EXERCISE INSTRUCTIONS: Could you retype the entries exactly as they are?

EXERCISE MATERIAL:
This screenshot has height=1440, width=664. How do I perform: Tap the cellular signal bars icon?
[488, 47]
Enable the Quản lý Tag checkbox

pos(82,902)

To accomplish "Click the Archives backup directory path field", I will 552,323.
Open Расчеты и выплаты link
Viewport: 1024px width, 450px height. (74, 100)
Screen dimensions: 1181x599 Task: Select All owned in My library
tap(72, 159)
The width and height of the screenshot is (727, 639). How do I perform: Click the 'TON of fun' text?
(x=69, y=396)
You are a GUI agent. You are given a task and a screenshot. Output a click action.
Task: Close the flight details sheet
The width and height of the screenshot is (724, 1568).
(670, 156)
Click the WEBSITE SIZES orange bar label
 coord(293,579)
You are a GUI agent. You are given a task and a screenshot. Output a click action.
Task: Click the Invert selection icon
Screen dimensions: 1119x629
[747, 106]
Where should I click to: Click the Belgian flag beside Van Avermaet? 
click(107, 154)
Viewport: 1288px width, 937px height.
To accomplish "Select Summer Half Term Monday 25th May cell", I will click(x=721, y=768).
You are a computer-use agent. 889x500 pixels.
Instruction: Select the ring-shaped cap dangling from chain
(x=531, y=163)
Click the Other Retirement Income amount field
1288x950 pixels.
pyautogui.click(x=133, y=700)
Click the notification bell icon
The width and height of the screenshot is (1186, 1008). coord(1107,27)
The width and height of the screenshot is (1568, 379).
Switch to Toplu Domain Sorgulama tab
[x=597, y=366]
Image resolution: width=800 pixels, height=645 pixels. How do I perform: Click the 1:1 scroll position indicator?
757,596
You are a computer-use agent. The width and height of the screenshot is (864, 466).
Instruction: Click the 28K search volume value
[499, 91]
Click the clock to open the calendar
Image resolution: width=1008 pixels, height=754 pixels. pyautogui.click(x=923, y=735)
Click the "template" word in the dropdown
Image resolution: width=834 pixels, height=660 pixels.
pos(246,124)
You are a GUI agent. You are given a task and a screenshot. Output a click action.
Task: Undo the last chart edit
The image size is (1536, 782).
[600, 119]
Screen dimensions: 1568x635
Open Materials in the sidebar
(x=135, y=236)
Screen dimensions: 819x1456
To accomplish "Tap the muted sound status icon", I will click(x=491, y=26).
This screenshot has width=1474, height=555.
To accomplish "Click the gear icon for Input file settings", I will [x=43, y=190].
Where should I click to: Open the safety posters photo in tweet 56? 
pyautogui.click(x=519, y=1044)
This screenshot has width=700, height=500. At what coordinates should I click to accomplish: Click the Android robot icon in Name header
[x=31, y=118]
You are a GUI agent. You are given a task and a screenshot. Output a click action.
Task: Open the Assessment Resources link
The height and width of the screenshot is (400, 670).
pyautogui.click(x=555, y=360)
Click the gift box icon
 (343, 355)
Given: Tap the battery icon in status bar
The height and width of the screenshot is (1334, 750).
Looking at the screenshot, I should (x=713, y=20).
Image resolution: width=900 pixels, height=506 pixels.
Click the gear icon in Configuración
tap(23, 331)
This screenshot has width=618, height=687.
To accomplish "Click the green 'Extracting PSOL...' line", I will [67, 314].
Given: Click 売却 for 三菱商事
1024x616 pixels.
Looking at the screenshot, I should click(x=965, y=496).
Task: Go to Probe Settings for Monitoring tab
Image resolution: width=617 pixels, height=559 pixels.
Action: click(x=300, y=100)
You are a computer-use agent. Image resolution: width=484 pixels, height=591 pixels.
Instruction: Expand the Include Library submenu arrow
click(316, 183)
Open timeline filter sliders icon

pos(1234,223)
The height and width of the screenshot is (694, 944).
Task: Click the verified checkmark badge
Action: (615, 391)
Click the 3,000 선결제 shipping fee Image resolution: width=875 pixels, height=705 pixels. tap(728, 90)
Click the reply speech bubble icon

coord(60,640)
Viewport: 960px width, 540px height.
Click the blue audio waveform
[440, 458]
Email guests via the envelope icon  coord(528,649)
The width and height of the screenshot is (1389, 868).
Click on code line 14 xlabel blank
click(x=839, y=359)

TASK RESULT:
This screenshot has height=1440, width=664. How do I perform: Tap the cellular signal bars icon?
[488, 47]
Enable the Quản lý Tag checkbox

pos(82,902)

To accomplish "Click the Archives backup directory path field", I will 552,323.
Open Расчеты и выплаты link
Viewport: 1024px width, 450px height. (74, 100)
Screen dimensions: 1181x599 Task: Select All owned in My library
tap(72, 159)
The width and height of the screenshot is (727, 639). How do I perform: Click the 'TON of fun' text?
(x=69, y=396)
You are a GUI agent. You are given a task and a screenshot. Output a click action.
Task: Close the flight details sheet
The width and height of the screenshot is (724, 1568).
(670, 156)
Click the WEBSITE SIZES orange bar label
 coord(293,579)
You are a GUI agent. You are given a task and a screenshot. Output a click action.
Task: Click the Invert selection icon
Screen dimensions: 1119x629
[747, 106]
Where should I click to: Click the Belgian flag beside Van Avermaet? 
click(107, 154)
Viewport: 1288px width, 937px height.
To accomplish "Select Summer Half Term Monday 25th May cell", I will click(x=721, y=768).
You are a computer-use agent. 889x500 pixels.
Instruction: Select the ring-shaped cap dangling from chain
(x=531, y=163)
Click the Other Retirement Income amount field
1288x950 pixels.
pyautogui.click(x=133, y=700)
Click the notification bell icon
The width and height of the screenshot is (1186, 1008). coord(1107,27)
The width and height of the screenshot is (1568, 379).
Switch to Toplu Domain Sorgulama tab
[x=597, y=366]
Image resolution: width=800 pixels, height=645 pixels. How do I perform: Click the 1:1 scroll position indicator?
757,596
You are a computer-use agent. The width and height of the screenshot is (864, 466).
Instruction: Click the 28K search volume value
[499, 91]
Click the clock to open the calendar
Image resolution: width=1008 pixels, height=754 pixels. pyautogui.click(x=923, y=735)
Click the "template" word in the dropdown
Image resolution: width=834 pixels, height=660 pixels.
pos(246,124)
You are a GUI agent. You are given a task and a screenshot. Output a click action.
Task: Undo the last chart edit
The image size is (1536, 782).
[600, 119]
Screen dimensions: 1568x635
Open Materials in the sidebar
(x=135, y=236)
Screen dimensions: 819x1456
To accomplish "Tap the muted sound status icon", I will click(x=491, y=26).
This screenshot has width=1474, height=555.
To accomplish "Click the gear icon for Input file settings", I will [x=43, y=190].
Where should I click to: Open the safety posters photo in tweet 56? 
pyautogui.click(x=519, y=1044)
This screenshot has width=700, height=500. At what coordinates should I click to accomplish: Click the Android robot icon in Name header
[x=31, y=118]
You are a GUI agent. You are given a task and a screenshot. Output a click action.
Task: Open the Assessment Resources link
The height and width of the screenshot is (400, 670).
pyautogui.click(x=555, y=360)
Click the gift box icon
 (343, 355)
Given: Tap the battery icon in status bar
The height and width of the screenshot is (1334, 750).
Looking at the screenshot, I should (x=713, y=20).
Image resolution: width=900 pixels, height=506 pixels.
Click the gear icon in Configuración
tap(23, 331)
This screenshot has width=618, height=687.
To accomplish "Click the green 'Extracting PSOL...' line", I will [67, 314].
Given: Click 売却 for 三菱商事
1024x616 pixels.
Looking at the screenshot, I should click(x=965, y=496).
Task: Go to Probe Settings for Monitoring tab
Image resolution: width=617 pixels, height=559 pixels.
Action: click(x=300, y=100)
You are a computer-use agent. Image resolution: width=484 pixels, height=591 pixels.
Instruction: Expand the Include Library submenu arrow
click(316, 183)
Open timeline filter sliders icon

pos(1234,223)
The height and width of the screenshot is (694, 944).
Task: Click the verified checkmark badge
Action: (615, 391)
Click the 3,000 선결제 shipping fee Image resolution: width=875 pixels, height=705 pixels. tap(728, 90)
Click the reply speech bubble icon

coord(60,640)
Viewport: 960px width, 540px height.
Click the blue audio waveform
[440, 458]
Email guests via the envelope icon  coord(528,649)
The width and height of the screenshot is (1389, 868).
Click on code line 14 xlabel blank
click(x=839, y=359)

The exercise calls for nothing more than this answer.